Peter C. Adamson, MD: When a cancer returns or recurs, it's obviously a very difficult time for a family and their physicians as well. What's most important for a family to know is, "What's the best option for my child?" And that's where The Children's Hospital of Philadelphia can often lend a hand in both providing reassurance, as well as providing a range of options for difficult to treat situations.

Rochelle Bagatell, MD: When a child is initially diagnosed, CHOP has a great deal to offer. We can appreciate the diagnosis and draw up an appropriate treatment plan in a very short time period. We have a very active developmental therapeutics team and often will have access to the newest therapies that other practitioners may have thought of and considered but might just not have the access to.

Anne Reilly, MD: We have specialists in each area of disease, and we'd like our children who come for second opinions to see one of our experts in the disease that that child has so that the opinion they get the thoughtful and rapid and of the best quality possible. We can partner with the primary oncologist in helping the family make sure that the therapy that the child's getting is in fact the best thing for them and, if there are any options for the future, what those might be.

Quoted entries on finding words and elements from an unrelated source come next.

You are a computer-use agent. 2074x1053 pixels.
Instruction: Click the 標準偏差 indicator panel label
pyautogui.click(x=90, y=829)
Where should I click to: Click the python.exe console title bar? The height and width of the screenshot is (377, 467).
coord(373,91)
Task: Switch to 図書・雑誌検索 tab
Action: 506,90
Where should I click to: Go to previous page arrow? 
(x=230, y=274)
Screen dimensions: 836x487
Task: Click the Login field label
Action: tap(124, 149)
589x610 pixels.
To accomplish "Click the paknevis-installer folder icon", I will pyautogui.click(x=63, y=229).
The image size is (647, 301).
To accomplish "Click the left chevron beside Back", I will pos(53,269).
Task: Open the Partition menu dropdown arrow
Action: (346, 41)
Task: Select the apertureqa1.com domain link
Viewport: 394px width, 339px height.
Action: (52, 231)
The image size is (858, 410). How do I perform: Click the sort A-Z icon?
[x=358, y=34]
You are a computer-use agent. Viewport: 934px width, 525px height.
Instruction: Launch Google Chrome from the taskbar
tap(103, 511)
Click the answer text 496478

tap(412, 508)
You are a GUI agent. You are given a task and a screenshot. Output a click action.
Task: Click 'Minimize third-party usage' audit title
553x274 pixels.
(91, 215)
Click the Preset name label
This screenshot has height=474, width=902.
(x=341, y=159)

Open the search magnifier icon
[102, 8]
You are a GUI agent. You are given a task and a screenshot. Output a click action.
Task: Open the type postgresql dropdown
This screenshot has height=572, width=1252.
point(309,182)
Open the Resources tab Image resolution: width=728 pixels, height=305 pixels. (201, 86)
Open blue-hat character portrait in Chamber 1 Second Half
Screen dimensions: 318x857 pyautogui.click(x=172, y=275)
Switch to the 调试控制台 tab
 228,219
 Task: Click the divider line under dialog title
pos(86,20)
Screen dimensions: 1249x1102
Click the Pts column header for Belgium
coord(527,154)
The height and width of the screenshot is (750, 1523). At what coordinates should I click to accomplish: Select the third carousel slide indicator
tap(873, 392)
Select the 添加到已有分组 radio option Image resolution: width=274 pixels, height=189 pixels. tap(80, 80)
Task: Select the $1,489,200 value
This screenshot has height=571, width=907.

Frank M. Balis, MD: Those with more complex diseases or more rare cancers, I think, are well served by referral here because of the large experience here. Even for the most rare pediatric cancers, there tends to be at least somebody here who's seen a number of cases that is able to make some informed and experienced treatment recommendations for those patients.

John M. Maris, MD: It's an important point to make that the referring physician remains the center of the treatment team. We are a consultative service. We respect the long history that the referring physicians often have with their patients and their families. And that's made clear to the families when they arrive here at CHOP, that we're here to help, not to supplant.

Erin Chance, Parent: It's not about egos. It's not about who's higher on the totem pole. It's about working together as a team. That's the emphasis. And the kids are always the emphasis. This is how it's supposed to work.